* _WORK ORDER_
Go through the entries below and work out how many lines include "date". Answer with the number only.

* _DATA TO PROCESS_

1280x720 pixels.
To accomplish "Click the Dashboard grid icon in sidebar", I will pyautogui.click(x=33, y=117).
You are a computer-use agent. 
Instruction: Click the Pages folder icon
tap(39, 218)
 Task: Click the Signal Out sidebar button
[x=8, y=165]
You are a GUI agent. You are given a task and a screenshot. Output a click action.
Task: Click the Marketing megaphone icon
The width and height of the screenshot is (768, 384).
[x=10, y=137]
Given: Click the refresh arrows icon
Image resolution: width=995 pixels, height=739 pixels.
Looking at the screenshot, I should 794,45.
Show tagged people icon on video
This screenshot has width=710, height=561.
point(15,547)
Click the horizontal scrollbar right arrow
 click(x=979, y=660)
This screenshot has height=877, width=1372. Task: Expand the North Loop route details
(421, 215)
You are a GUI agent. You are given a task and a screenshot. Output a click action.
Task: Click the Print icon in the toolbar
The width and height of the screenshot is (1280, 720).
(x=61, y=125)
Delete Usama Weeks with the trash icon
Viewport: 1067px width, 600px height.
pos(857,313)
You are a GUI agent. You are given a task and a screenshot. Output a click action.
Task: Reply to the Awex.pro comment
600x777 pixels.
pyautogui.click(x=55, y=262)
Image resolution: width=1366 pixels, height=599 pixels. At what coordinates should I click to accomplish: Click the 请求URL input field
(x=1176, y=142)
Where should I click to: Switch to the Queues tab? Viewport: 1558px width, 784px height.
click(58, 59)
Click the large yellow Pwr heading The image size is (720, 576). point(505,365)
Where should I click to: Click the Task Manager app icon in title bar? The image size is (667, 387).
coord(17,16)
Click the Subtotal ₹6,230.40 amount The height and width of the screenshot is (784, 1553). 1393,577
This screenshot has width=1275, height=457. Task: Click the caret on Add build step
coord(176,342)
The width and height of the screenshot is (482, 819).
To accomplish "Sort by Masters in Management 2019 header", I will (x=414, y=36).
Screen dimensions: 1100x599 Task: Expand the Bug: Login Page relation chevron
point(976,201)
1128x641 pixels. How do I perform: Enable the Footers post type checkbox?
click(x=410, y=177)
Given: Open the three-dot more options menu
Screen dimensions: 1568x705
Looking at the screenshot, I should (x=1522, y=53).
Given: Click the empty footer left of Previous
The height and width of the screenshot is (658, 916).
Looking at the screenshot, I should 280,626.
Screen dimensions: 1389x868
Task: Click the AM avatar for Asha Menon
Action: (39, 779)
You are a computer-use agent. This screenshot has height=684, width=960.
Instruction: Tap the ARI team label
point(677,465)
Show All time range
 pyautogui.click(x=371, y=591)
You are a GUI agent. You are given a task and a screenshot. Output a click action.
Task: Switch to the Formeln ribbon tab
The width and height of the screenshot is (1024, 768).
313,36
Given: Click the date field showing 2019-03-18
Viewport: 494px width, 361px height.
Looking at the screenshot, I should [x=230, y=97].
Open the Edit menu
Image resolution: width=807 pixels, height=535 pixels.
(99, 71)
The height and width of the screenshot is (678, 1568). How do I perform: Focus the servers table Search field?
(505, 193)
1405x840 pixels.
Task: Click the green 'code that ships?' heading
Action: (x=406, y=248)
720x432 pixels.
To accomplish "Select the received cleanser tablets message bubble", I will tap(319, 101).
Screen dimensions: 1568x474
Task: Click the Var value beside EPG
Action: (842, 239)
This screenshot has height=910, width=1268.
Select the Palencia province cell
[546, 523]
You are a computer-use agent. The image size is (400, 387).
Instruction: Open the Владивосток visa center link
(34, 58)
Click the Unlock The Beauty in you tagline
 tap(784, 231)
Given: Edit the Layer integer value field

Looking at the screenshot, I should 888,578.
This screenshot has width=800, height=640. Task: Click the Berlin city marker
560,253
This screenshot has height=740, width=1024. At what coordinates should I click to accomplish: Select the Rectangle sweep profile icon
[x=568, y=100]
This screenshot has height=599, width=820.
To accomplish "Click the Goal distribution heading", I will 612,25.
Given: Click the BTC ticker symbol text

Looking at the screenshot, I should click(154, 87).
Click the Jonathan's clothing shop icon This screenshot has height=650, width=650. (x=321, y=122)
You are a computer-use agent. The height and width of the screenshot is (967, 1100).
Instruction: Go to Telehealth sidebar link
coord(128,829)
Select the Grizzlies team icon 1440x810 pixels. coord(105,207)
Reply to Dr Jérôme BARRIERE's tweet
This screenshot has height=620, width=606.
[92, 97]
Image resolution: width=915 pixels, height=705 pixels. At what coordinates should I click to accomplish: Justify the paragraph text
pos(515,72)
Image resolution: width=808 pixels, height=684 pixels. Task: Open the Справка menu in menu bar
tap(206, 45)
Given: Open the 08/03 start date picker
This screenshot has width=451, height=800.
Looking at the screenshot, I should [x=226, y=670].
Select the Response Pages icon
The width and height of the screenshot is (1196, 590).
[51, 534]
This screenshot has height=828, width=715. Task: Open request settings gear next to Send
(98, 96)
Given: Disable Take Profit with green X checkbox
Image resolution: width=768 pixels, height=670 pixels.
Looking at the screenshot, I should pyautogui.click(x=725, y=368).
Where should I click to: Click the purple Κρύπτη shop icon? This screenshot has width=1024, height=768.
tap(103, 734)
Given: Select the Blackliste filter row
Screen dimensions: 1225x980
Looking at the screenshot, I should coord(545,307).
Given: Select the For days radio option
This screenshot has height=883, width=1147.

* _EXERCISE RESPONSE_
2